• _Task requirements_
Please write out every entry below, word for word.

• _Data provided_
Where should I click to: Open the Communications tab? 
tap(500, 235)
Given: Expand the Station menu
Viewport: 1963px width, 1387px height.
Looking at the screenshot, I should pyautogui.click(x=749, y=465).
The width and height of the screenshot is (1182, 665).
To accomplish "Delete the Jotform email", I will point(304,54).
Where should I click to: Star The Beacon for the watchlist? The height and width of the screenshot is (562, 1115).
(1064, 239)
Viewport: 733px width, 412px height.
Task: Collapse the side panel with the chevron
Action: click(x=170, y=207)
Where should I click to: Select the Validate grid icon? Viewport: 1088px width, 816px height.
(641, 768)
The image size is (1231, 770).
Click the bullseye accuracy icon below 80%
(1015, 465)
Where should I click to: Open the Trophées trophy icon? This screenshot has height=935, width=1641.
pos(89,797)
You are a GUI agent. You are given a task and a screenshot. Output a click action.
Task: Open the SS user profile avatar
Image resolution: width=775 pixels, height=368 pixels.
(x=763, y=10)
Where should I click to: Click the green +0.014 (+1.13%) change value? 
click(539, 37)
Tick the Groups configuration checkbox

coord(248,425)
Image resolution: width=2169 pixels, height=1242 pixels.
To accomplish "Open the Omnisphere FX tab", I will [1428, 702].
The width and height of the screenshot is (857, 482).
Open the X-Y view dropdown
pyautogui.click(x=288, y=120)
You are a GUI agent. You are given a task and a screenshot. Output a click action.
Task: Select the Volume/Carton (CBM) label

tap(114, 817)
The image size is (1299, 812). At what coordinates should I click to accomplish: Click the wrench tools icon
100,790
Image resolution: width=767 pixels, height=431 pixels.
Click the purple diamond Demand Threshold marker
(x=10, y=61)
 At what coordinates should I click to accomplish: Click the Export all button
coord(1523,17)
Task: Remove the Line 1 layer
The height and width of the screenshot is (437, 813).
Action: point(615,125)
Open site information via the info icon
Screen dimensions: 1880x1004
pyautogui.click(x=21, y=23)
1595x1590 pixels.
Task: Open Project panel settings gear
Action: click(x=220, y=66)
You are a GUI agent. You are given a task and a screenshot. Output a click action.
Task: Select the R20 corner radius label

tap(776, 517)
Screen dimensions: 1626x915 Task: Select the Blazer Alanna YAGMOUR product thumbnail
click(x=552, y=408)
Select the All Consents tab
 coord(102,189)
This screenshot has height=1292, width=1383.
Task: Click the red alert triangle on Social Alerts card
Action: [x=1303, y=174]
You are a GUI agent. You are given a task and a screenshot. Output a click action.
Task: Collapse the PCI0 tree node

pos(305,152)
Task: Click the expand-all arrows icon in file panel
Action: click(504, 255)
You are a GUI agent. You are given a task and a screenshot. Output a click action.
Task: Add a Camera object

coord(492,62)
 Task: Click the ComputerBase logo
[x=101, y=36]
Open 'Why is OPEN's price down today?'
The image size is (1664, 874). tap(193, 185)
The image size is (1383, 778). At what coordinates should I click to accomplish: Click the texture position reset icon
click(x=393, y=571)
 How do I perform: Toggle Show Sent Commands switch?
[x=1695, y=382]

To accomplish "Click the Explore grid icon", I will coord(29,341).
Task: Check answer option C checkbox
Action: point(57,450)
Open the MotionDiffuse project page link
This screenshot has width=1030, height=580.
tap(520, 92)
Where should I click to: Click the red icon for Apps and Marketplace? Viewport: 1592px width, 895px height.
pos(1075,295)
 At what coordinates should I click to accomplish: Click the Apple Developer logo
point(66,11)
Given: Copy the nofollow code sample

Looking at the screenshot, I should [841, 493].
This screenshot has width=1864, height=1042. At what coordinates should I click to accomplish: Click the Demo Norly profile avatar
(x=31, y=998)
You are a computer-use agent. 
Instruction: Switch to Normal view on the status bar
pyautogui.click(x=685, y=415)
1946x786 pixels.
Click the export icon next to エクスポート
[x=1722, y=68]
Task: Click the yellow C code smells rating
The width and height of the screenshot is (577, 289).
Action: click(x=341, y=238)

• _Task answer_
Where should I click to: Open the Communications tab? 
tap(500, 235)
Given: Expand the Station menu
Viewport: 1963px width, 1387px height.
Looking at the screenshot, I should pyautogui.click(x=749, y=465).
The width and height of the screenshot is (1182, 665).
To accomplish "Delete the Jotform email", I will point(304,54).
Where should I click to: Star The Beacon for the watchlist? The height and width of the screenshot is (562, 1115).
(1064, 239)
Viewport: 733px width, 412px height.
Task: Collapse the side panel with the chevron
Action: click(x=170, y=207)
Where should I click to: Select the Validate grid icon? Viewport: 1088px width, 816px height.
(641, 768)
The image size is (1231, 770).
Click the bullseye accuracy icon below 80%
(1015, 465)
Where should I click to: Open the Trophées trophy icon? This screenshot has height=935, width=1641.
pos(89,797)
You are a GUI agent. You are given a task and a screenshot. Output a click action.
Task: Open the SS user profile avatar
Image resolution: width=775 pixels, height=368 pixels.
(x=763, y=10)
Where should I click to: Click the green +0.014 (+1.13%) change value? 
click(539, 37)
Tick the Groups configuration checkbox

coord(248,425)
Image resolution: width=2169 pixels, height=1242 pixels.
To accomplish "Open the Omnisphere FX tab", I will [1428, 702].
The width and height of the screenshot is (857, 482).
Open the X-Y view dropdown
pyautogui.click(x=288, y=120)
You are a GUI agent. You are given a task and a screenshot. Output a click action.
Task: Select the Volume/Carton (CBM) label

tap(114, 817)
The image size is (1299, 812). At what coordinates should I click to accomplish: Click the wrench tools icon
100,790
Image resolution: width=767 pixels, height=431 pixels.
Click the purple diamond Demand Threshold marker
(x=10, y=61)
 At what coordinates should I click to accomplish: Click the Export all button
coord(1523,17)
Task: Remove the Line 1 layer
The height and width of the screenshot is (437, 813).
Action: point(615,125)
Open site information via the info icon
Screen dimensions: 1880x1004
pyautogui.click(x=21, y=23)
1595x1590 pixels.
Task: Open Project panel settings gear
Action: click(x=220, y=66)
You are a GUI agent. You are given a task and a screenshot. Output a click action.
Task: Select the R20 corner radius label

tap(776, 517)
Screen dimensions: 1626x915 Task: Select the Blazer Alanna YAGMOUR product thumbnail
click(x=552, y=408)
Select the All Consents tab
 coord(102,189)
This screenshot has height=1292, width=1383.
Task: Click the red alert triangle on Social Alerts card
Action: [x=1303, y=174]
You are a GUI agent. You are given a task and a screenshot. Output a click action.
Task: Collapse the PCI0 tree node

pos(305,152)
Task: Click the expand-all arrows icon in file panel
Action: click(504, 255)
You are a GUI agent. You are given a task and a screenshot. Output a click action.
Task: Add a Camera object

coord(492,62)
 Task: Click the ComputerBase logo
[x=101, y=36]
Open 'Why is OPEN's price down today?'
The image size is (1664, 874). tap(193, 185)
The image size is (1383, 778). At what coordinates should I click to accomplish: Click the texture position reset icon
click(x=393, y=571)
 How do I perform: Toggle Show Sent Commands switch?
[x=1695, y=382]

To accomplish "Click the Explore grid icon", I will coord(29,341).
Task: Check answer option C checkbox
Action: point(57,450)
Open the MotionDiffuse project page link
This screenshot has width=1030, height=580.
tap(520, 92)
Where should I click to: Click the red icon for Apps and Marketplace? Viewport: 1592px width, 895px height.
pos(1075,295)
 At what coordinates should I click to accomplish: Click the Apple Developer logo
point(66,11)
Given: Copy the nofollow code sample

Looking at the screenshot, I should [841, 493].
This screenshot has width=1864, height=1042. At what coordinates should I click to accomplish: Click the Demo Norly profile avatar
(x=31, y=998)
You are a computer-use agent. 
Instruction: Switch to Normal view on the status bar
pyautogui.click(x=685, y=415)
1946x786 pixels.
Click the export icon next to エクスポート
[x=1722, y=68]
Task: Click the yellow C code smells rating
The width and height of the screenshot is (577, 289).
Action: click(x=341, y=238)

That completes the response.